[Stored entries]
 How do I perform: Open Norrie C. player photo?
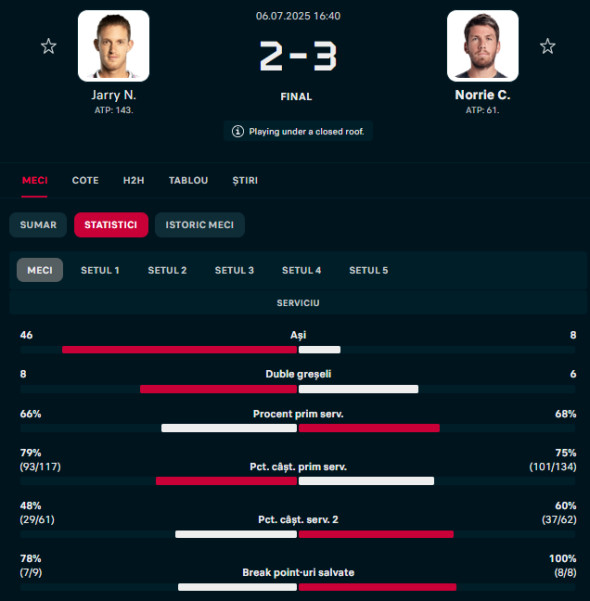click(x=483, y=46)
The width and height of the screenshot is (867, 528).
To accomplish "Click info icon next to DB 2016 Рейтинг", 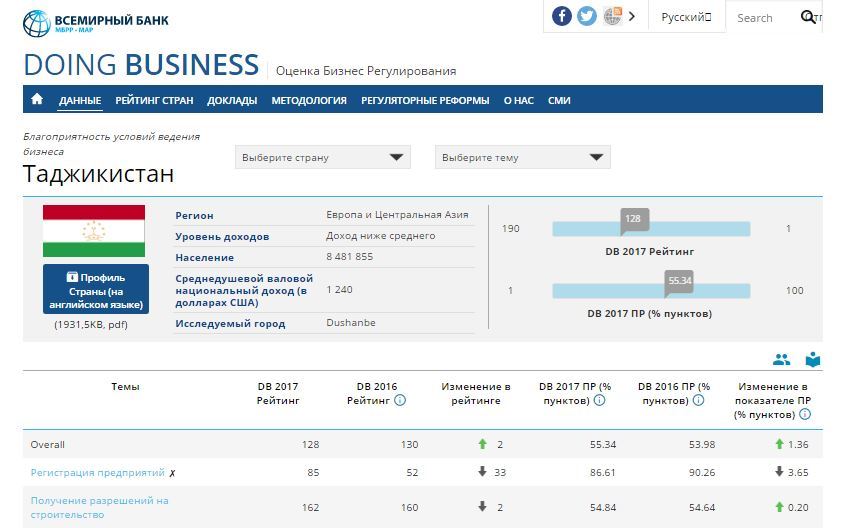I will tap(400, 400).
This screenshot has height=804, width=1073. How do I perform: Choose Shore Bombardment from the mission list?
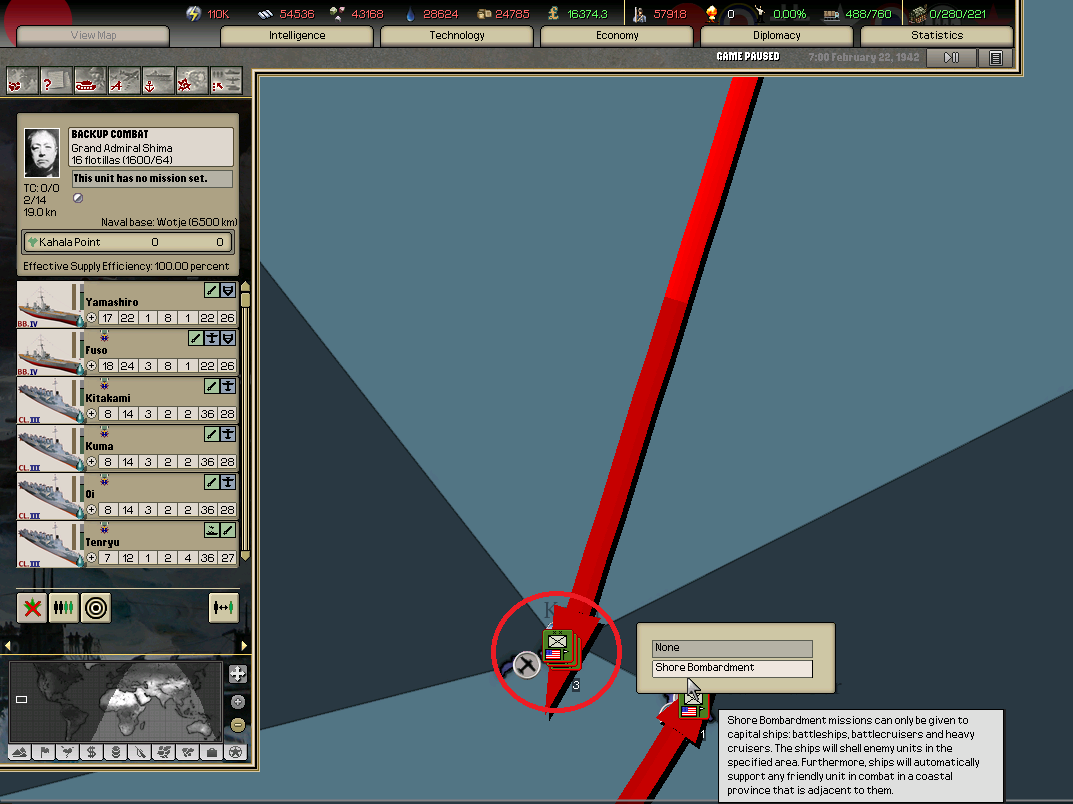[732, 667]
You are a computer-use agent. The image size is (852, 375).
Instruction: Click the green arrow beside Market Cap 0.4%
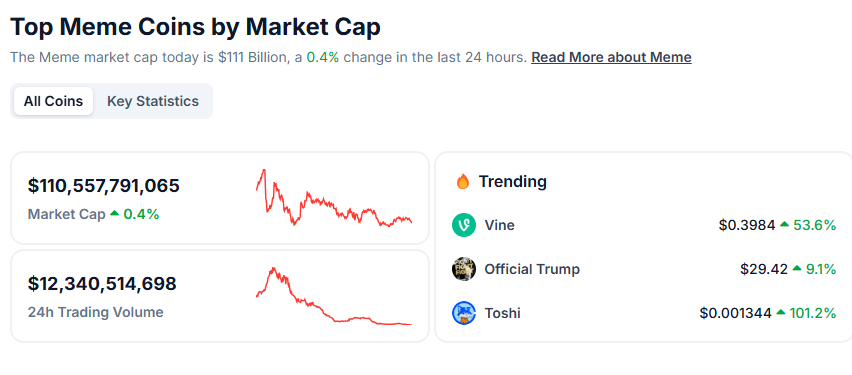[x=114, y=214]
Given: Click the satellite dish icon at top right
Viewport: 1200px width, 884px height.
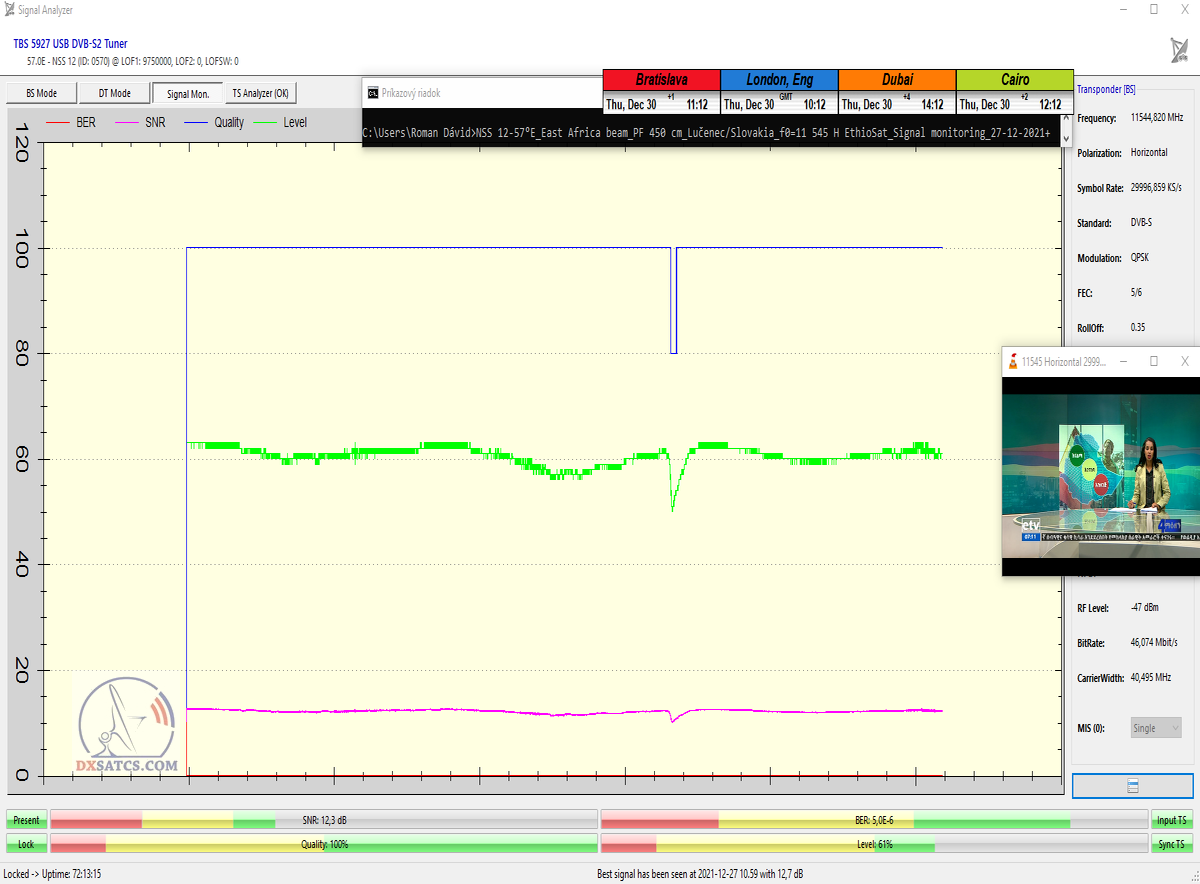Looking at the screenshot, I should pos(1179,50).
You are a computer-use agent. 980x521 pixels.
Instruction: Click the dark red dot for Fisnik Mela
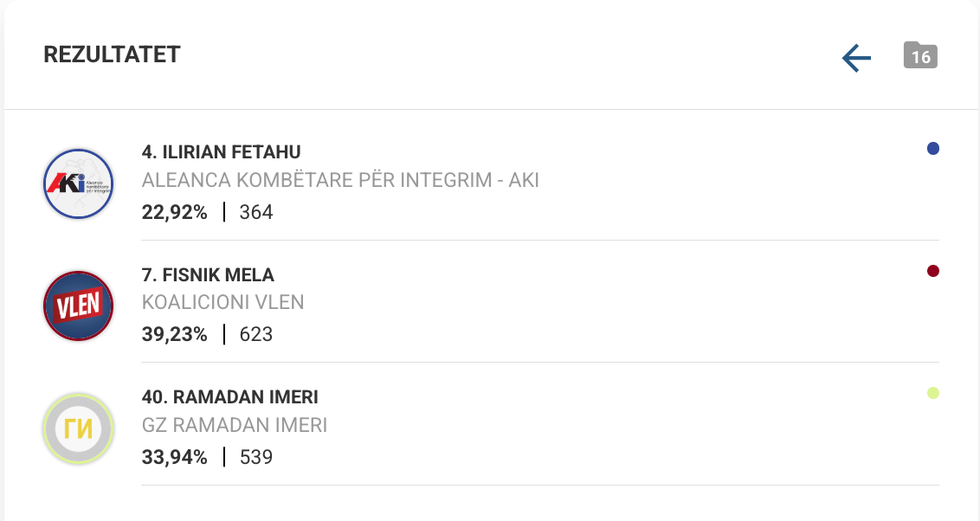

Problem details: Copy word for word the stretch from the line containing "This screenshot has" through the end of the data, leaving the pictures out of your answer.

Problem solution:
This screenshot has height=804, width=1073. How do I perform: Choose Shore Bombardment from the mission list?
[732, 667]
You are a computer-use agent. The image size is (852, 375).
Instruction: Click the green arrow beside Market Cap 0.4%
[x=114, y=214]
Given: Click the satellite dish icon at top right
Viewport: 1200px width, 884px height.
Looking at the screenshot, I should pos(1179,50).
You are a computer-use agent. 980x521 pixels.
Instruction: Click the dark red dot for Fisnik Mela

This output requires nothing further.